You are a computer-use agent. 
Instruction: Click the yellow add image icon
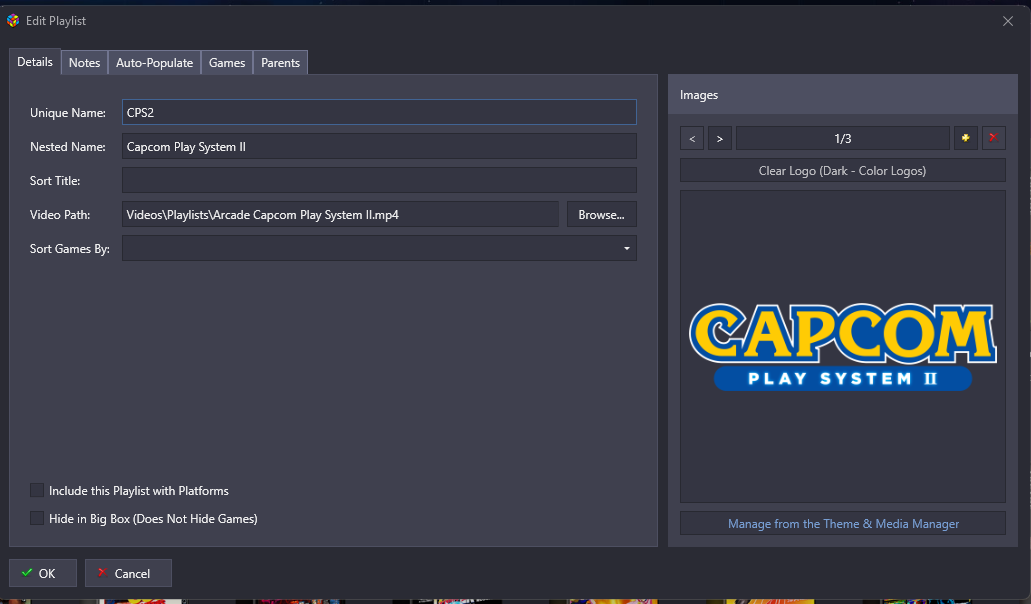coord(965,138)
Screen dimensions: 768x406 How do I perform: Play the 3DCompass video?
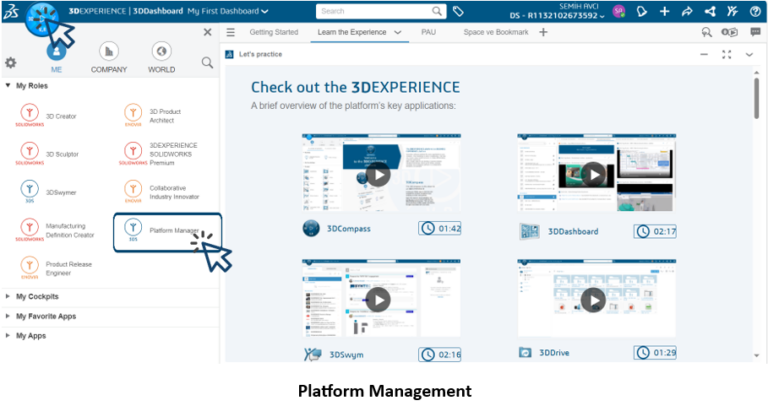click(378, 175)
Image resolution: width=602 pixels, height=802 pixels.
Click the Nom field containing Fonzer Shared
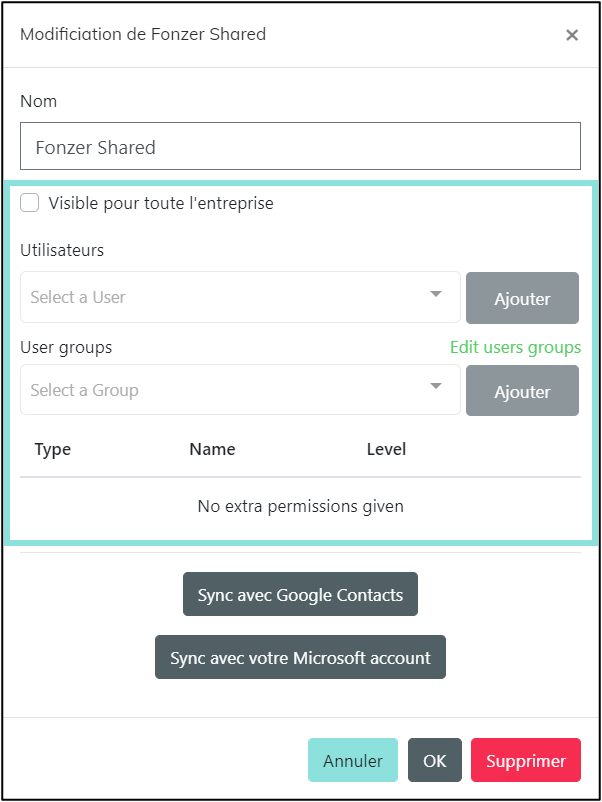tap(300, 147)

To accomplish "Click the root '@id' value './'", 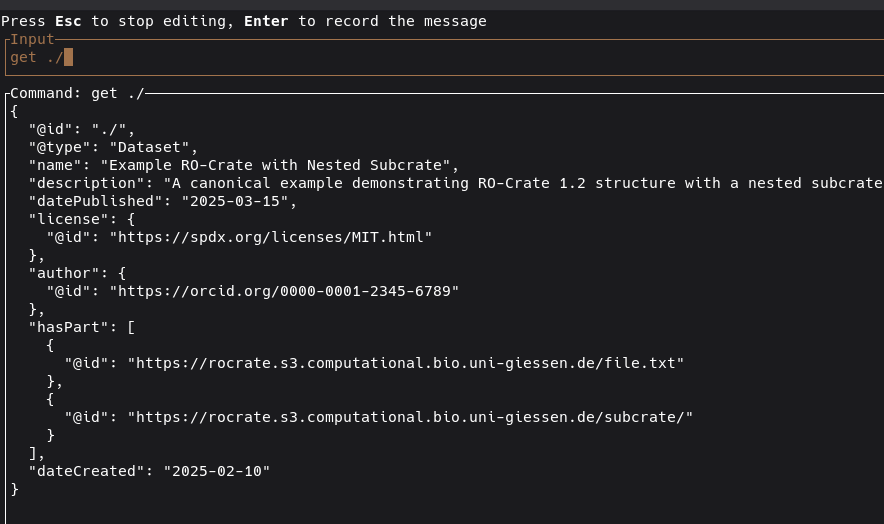I will (x=113, y=129).
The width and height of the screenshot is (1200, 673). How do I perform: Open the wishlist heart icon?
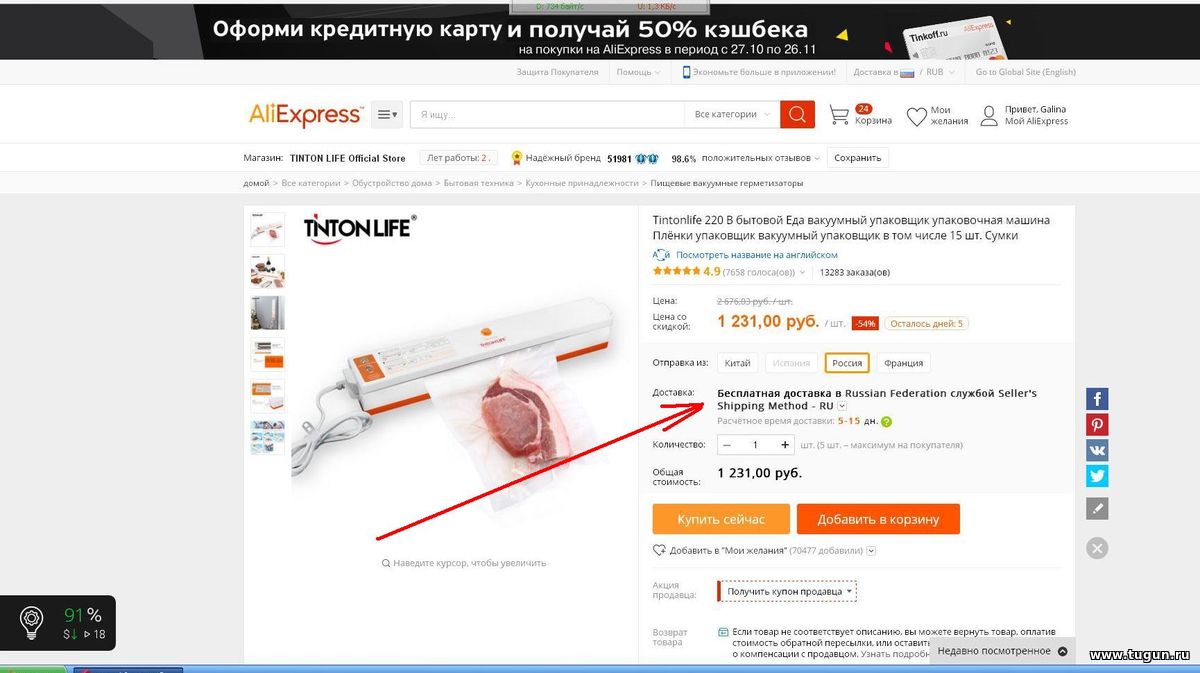click(x=916, y=117)
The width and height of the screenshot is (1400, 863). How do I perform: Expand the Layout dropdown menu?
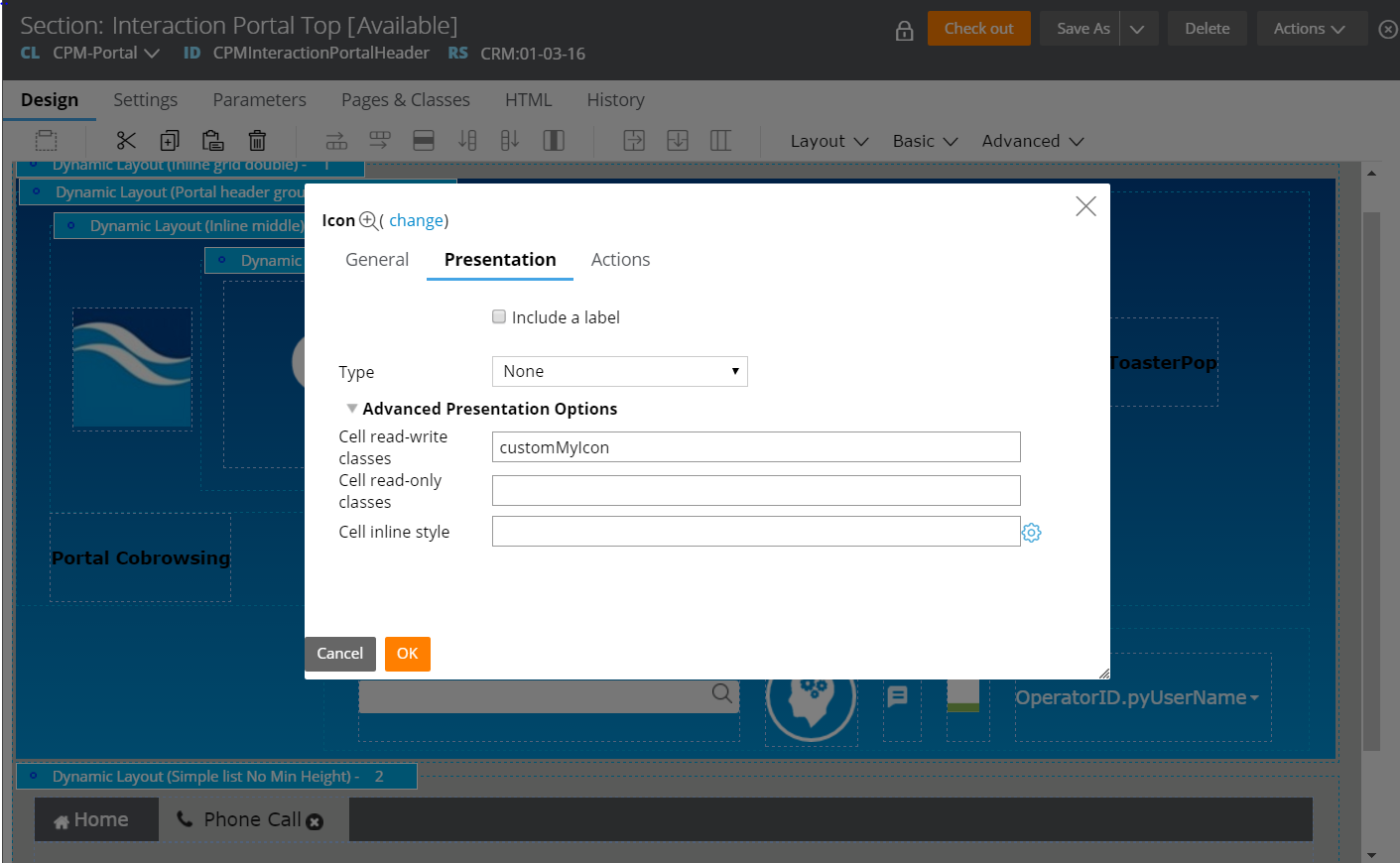click(x=828, y=141)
* * * * * * * * *
# The task
Only lines from the one holding "The width and height of the screenshot is (1200, 673)." through the last line of the entries above are wanted, both ends included, each retyped exactly; no pictures.

# Answer box
The width and height of the screenshot is (1200, 673). How do I perform: Open the wishlist heart icon?
click(x=916, y=117)
The width and height of the screenshot is (1400, 863). How do I perform: Expand the Layout dropdown menu?
click(x=828, y=141)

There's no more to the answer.